EXERCICE ÉCRIT 1 - Mettez à jour les lignes des données de l'exercice en remplaçant « speech bubble » par « chat bubble » sans rien modifier d'autre, en commençant à la ligne qui contient « Click the reply speech bubble icon » et en terminant à la dernière ligne des données, les deux bornes comprises. Laissez les images hors de votre réponse, s'il vous plaît.

EXTRAIT FOURNI -
☆ ☆ ☆ ☆ ☆
Première partie : Le joueur de flute
Après la mort de Robert Proust, le frère de Marcel, le 29 mai 1935, sa veuve, Marthe, brûla quantité de manuscrits provenant de la succession de son beau-frère.
Pourquoi, exactement, se livra-t-elle à cette espèce d’autodafé ?
On ne le sait pas.
Marthe se débarrassa également de vêtements et de meubles ayant appartenu à Marcel.
Problème : officiellement tout cela n’appartenait pas à Marthe, mais à Suzy, sa fille, Mme Mante-Proust.
Il fallut donc régulariser ce genre de transactions, ce à quoi Suzy consentit volontiers. Elle n’avait pas envie de faire des histoires.
☆ ☆ ☆ ☆ ☆
DONNÉES DE L'EXERCICE -
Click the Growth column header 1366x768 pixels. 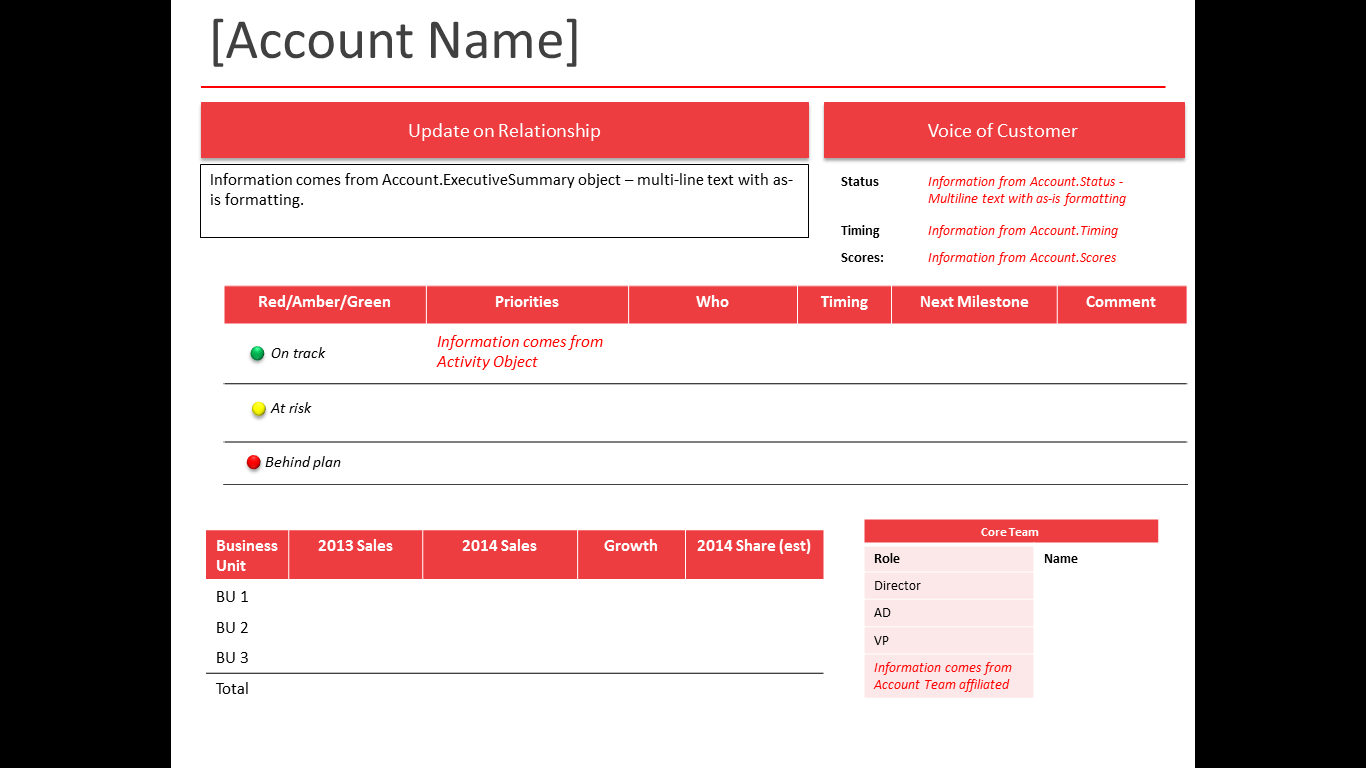tap(630, 546)
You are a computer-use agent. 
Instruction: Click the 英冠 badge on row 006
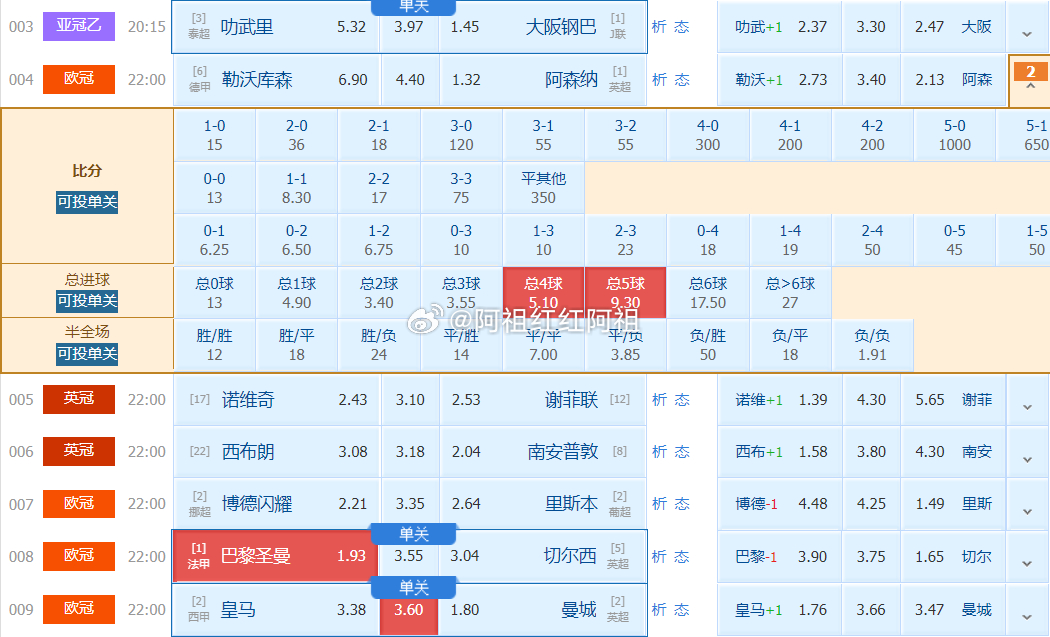78,451
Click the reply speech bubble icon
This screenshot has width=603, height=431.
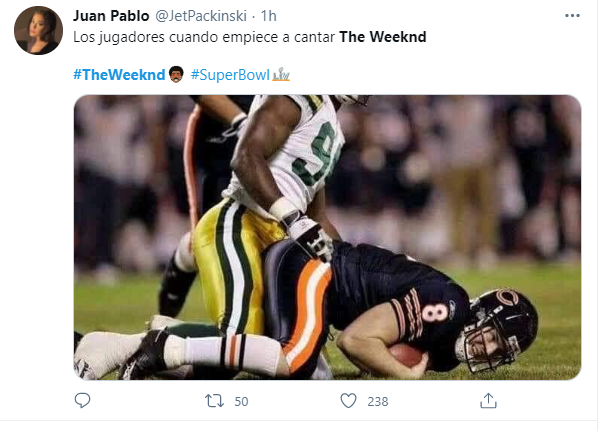[x=83, y=400]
☆ ☆ ☆ ☆ ☆
EXERCICE ÉCRIT 2 -
Répondez à ces questions d'après l'extrait :
(a) À quelle date Robert Proust est-il mort ?
(b) Outre les manuscrits, de quoi Marthe se débarrassa-t-elle ?
(c) À qui ces biens appartenaient-ils officiellement ?

RÉSULTAT 1 -
Click the reply chat bubble icon
This screenshot has width=603, height=431.
[x=83, y=400]

RÉSULTAT 2 -
(a) Le 29 mai 1935.
(b) De vêtements et de meubles ayant appartenu à Marcel.
(c) À Suzy, sa fille, Mme Mante-Proust.